Glyceryl trinitrate inhibits hypoxia/reoxygenation-induced apoptosis in the syncytiotrophoblast of the human placenta: therapeutic implications for preeclampsia.

Damage of the placenta resulting from ischemia-reperfusion is important to the pathophysiology of preeclampsia. Here we investigated whether low concentrations of glyceryl trinitrate (GTN), a nitric oxide mimetic with anti-apoptotic properties, inhibit hypoxia/reoxygenation-induced apoptosis in the syncytiotrophoblast of chorionic villous explants from human placentas. Compared with villi analyzed immediately after delivery or maintained under normoxic conditions, villi exposed to a 6-hour cycle of hypoxia/reoxygenation exhibited greater numbers of syncytiotrophoblasts with terminal dUTP nick-end labeling (TUNEL)-positive nuclei in the syncytiotrophoblast. This increased number of TUNEL-positive nuclei was paralleled by higher levels of 4-hydroxynonenal (marker of lipid peroxidation), nitrotyrosine residues, and active caspase-3 and polyADP-ribose polymerase expression. Morphological analysis of explants exposed to hypoxia/reoxygenation revealed apoptotic and aponecrotic features similar to those of chorionic villi from preeclamptic pregnancies.
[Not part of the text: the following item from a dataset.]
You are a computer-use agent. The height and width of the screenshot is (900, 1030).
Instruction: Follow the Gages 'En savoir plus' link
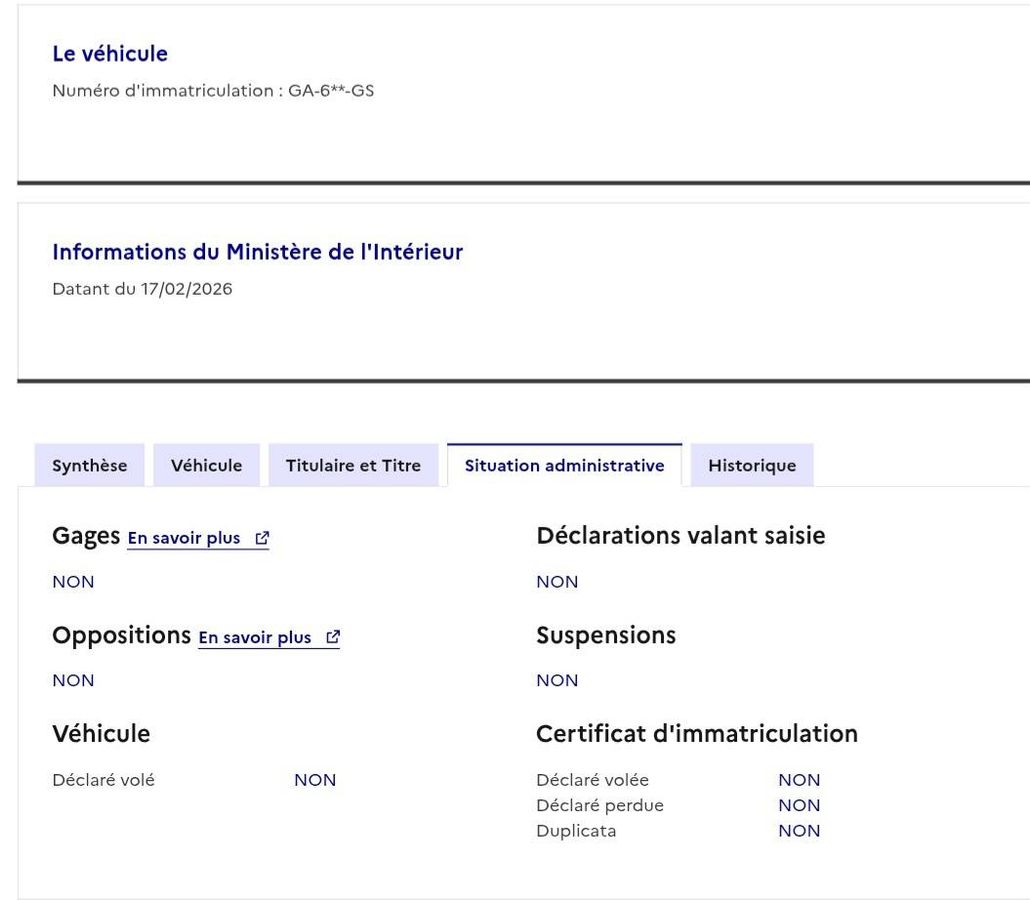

Treatment with GTN during the hy-poxia/reoxygenation cycle blocked the increases in the number of TUNEL-positive nuclei and in the levels of 4-hydroxynonenal, nitrotyrosine, and active caspase-3. Incubation with GTN also attenuated the hypoxia/reoxygenation-induced polyADP-ribose polymerase expression and the apoptotic and aponecrotic morphological alterations. These results suggest that small concentrations of nitric oxide protect chorionic villi from hypoxia/reoxygenation-induced damage and provide a rationale for the use of low doses of nitric oxide mimetics in the treatment and/or prevention of preeclampsia.